* Short exercise 1 *
The Hart-Scott-Rodino letter says the questions concern the two-phase closing. Using the letter, explain why in one to three sentences.
* Short exercise 2 *
Answer these questions from the Hart-Scott-Rodino letter:
(a) On what date did the telephone discussion take place?
(b) What is the date of the letter agreement that set the basic terms of the Acquisition?
(c) When is the second phase of the closing targeted?
* Short exercise 3 *
Return the passage of the Hart-Scott-Rodino letter from "Re: (redacted)" up to and including "Act (the Act).".

[start Document]

VIA FAX 202-326-2624

Nancy Ovuka, Esq.
Premerger Notification Office
Bureau of Competition
Federal Trade Commission
600 Pennsylvania Avenue, NW, Room 303
Washington, D.C. 20580

Re: (redacted)

Dear Ms. Ovuka:

We represent (redacted) in connection with the proposed acquisition (the Acquisition) by (redacted) L.L.C. (redacted) limited liability company and 99% owned subsidiary of s wholly owned subsidiary of (redacted) a subsidiary (redacted) for a total purchase price of $26,200,000 (the Purchase Price). The purpose of this letter is to obtain confirmation of our telephone discussion on September 22, 1995 regarding whether (redacted) must file a notification of the Acquisition with the Federal Trade Commission (the FTC) and the Department of Justice (DOJ) under the Hart-Scott-Rodino Act (the Act).

During our telephone conversation, you preliminarily concluded that the Acquisition will not meet the minimum requirements for filing under the Act. The following summary of the Acquisition and the status of (redacted) may be helpful to you:

The Acquisition

(Redacted) have entered into a letter agreement dated August 3, 1995, setting the basic terms of the Acquisition. As provided in the letter agreement, the parties will enter into a definitive agreement (the Asset Agreement) which will more clearly delineate the rights and obligations of the parties. The Asset Agreement will provide for a two-phase closing of the Acquisition. Closing of the first phase is scheduled for December 1995; closing of the second phase is targeted for May, 1996.

Currently, the assets (redacted) including the assets of all consolidated and unconsolidated entities controlled by (redacted) are considerably less than $10 million; however, the amount of assets acquired at the first phase of the closing of the Acquisition will cause (redacted) assets to exceed the $10 million threshold for filing under the Act prior to the second phase of the closing. Accordingly, (redacted) questions relate to the two-phase closing of the Acquisition.

[end Document]
[start Dataset records]

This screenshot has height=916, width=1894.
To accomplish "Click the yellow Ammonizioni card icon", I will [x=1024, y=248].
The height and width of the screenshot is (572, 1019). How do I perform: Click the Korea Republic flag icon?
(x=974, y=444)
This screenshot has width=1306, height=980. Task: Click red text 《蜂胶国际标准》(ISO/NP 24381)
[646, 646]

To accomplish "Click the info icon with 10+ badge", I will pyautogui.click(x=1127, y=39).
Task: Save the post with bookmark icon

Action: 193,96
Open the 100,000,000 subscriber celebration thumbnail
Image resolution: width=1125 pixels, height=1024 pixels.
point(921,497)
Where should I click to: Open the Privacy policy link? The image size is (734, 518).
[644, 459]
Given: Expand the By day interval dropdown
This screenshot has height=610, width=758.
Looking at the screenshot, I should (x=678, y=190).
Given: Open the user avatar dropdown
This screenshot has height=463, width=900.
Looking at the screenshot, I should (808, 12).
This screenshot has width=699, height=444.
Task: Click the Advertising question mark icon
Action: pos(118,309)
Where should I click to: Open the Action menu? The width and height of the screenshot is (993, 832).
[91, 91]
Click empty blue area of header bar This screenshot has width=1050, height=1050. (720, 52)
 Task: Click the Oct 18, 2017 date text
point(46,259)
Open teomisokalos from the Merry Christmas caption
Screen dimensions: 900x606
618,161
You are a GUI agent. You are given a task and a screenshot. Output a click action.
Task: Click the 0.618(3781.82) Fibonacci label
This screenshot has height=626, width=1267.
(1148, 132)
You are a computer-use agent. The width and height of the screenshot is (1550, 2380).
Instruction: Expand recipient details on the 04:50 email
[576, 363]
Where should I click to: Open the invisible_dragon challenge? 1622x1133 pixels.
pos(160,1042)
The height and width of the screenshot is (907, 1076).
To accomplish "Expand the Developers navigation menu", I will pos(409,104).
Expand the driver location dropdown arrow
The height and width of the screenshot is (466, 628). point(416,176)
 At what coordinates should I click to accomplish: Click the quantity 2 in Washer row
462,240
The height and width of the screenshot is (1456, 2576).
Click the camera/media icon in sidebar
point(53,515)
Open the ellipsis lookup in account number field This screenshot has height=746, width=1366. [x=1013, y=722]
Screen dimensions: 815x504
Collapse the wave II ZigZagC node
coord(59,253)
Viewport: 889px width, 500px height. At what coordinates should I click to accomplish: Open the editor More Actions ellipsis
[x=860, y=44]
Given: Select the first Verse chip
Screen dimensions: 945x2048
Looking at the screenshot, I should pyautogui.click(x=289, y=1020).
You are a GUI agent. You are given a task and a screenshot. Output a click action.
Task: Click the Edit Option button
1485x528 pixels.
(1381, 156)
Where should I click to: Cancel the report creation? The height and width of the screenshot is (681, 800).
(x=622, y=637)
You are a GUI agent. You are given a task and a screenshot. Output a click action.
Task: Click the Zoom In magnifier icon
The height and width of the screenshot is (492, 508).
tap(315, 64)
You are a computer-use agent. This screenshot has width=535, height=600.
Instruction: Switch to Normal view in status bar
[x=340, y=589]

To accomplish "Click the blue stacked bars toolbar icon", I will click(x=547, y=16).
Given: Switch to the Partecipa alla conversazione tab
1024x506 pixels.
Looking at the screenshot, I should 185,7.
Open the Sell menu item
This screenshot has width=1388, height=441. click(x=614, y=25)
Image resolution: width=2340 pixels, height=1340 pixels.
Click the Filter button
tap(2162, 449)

[end Dataset records]

* Full response 1 *
The party's current assets, including those of all entities it controls, are well under $10 million. However, the assets acquired at the first phase of the closing will push its assets above the $10 million filing threshold under the Act before the second phase closes. That is why the questions center on the two-phase structure.

* Full response 2 *
(a) September 22, 1995
(b) August 3, 1995
(c) May 1996

* Full response 3 *
Re: (redacted)

Dear Ms. Ovuka:

We represent (redacted) in connection with the proposed acquisition (the Acquisition) by (redacted) L.L.C. (redacted) limited liability company and 99% owned subsidiary of s wholly owned subsidiary of (redacted) a subsidiary (redacted) for a total purchase price of $26,200,000 (the Purchase Price). The purpose of this letter is to obtain confirmation of our telephone discussion on September 22, 1995 regarding whether (redacted) must file a notification of the Acquisition with the Federal Trade Commission (the FTC) and the Department of Justice (DOJ) under the Hart-Scott-Rodino Act (the Act).